* Work instruction:
Reproduce the listing below exactly, except for its pictures.

* Provided data:
::::

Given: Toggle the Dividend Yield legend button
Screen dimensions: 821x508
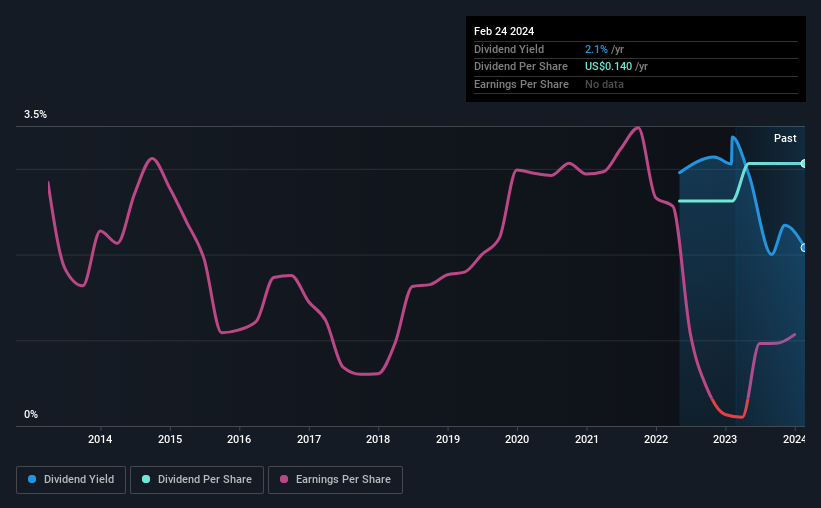Looking at the screenshot, I should pos(71,479).
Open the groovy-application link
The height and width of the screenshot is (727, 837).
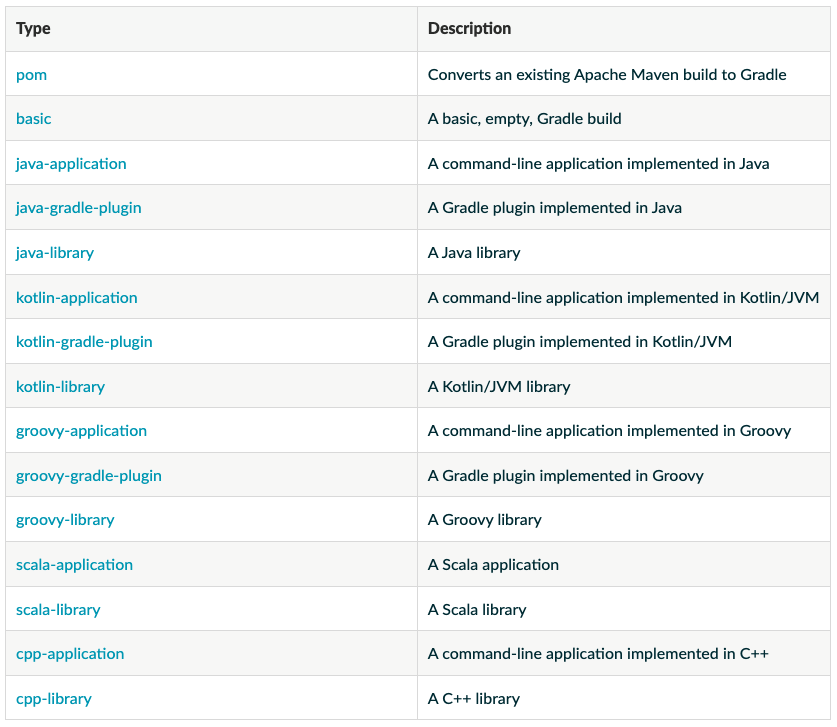coord(81,430)
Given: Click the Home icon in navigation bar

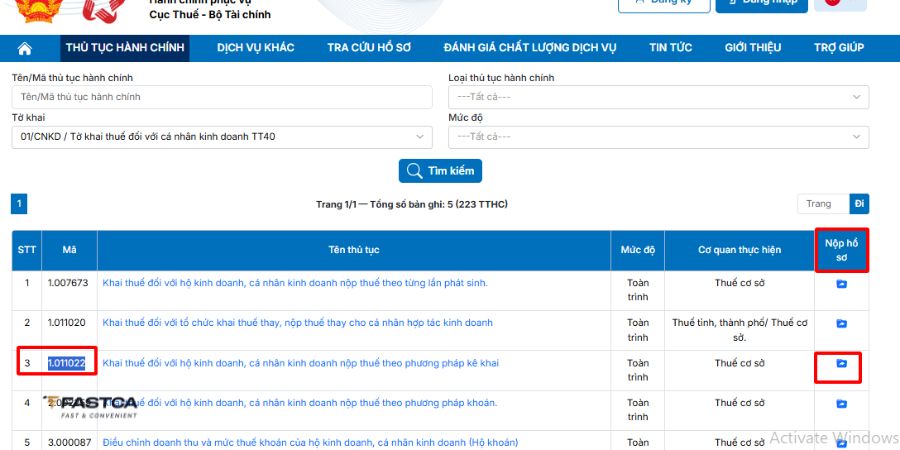Looking at the screenshot, I should (x=25, y=48).
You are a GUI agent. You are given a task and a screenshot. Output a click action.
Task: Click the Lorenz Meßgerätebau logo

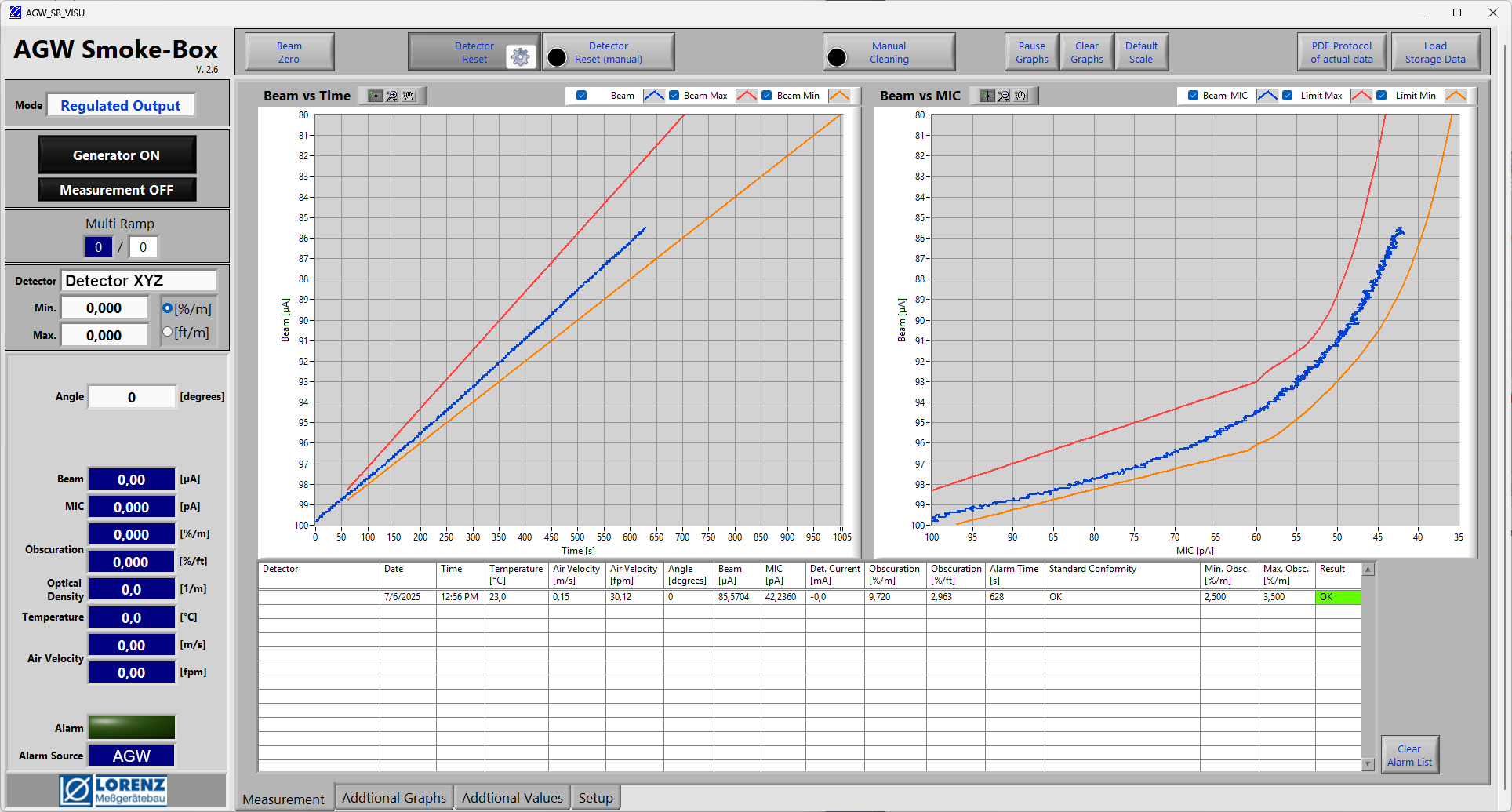114,790
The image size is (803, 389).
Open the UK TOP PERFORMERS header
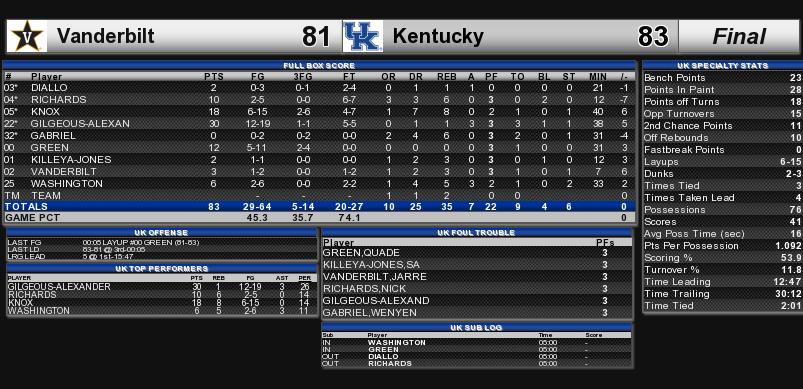(x=162, y=269)
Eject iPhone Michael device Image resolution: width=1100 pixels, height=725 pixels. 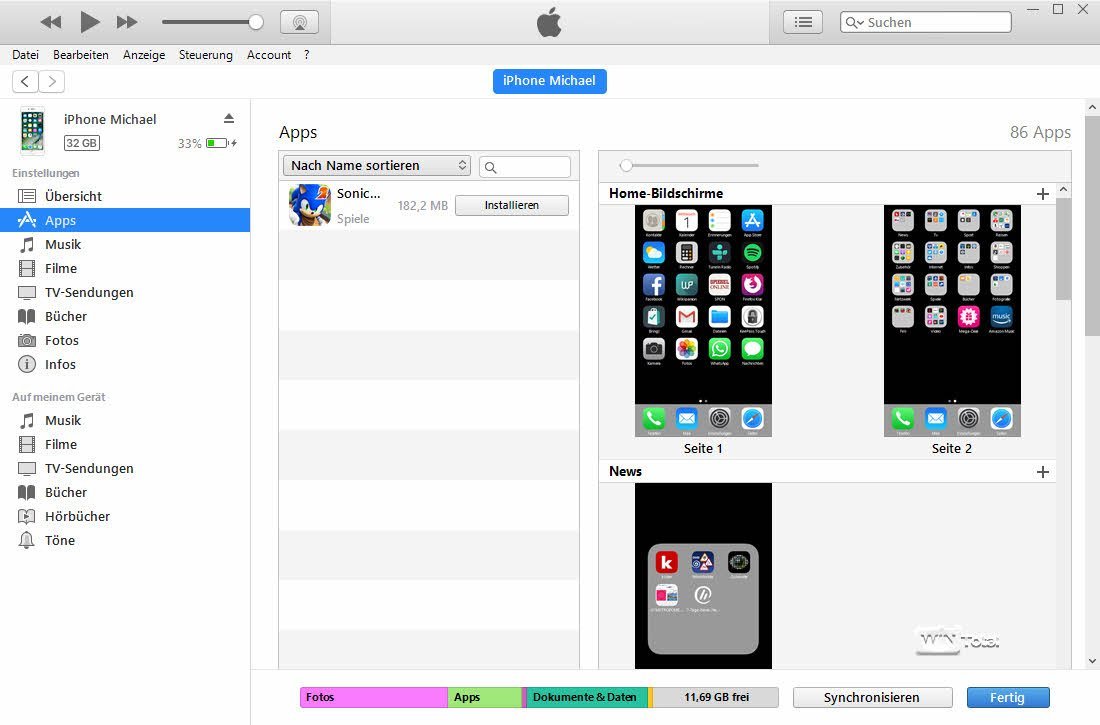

::::

* Answer for this exercise:
Given: Toggle the Dividend Yield legend button
Screen dimensions: 821x508
Looking at the screenshot, I should pos(71,479).
Open the groovy-application link
The height and width of the screenshot is (727, 837).
coord(81,430)
Given: Click the Home icon in navigation bar

Looking at the screenshot, I should (x=25, y=48).
You are a GUI agent. You are given a task and a screenshot. Output a click action.
Task: Click the Lorenz Meßgerätebau logo

114,790
The image size is (803, 389).
Open the UK TOP PERFORMERS header
(x=162, y=269)
Eject iPhone Michael device Image resolution: width=1100 pixels, height=725 pixels. 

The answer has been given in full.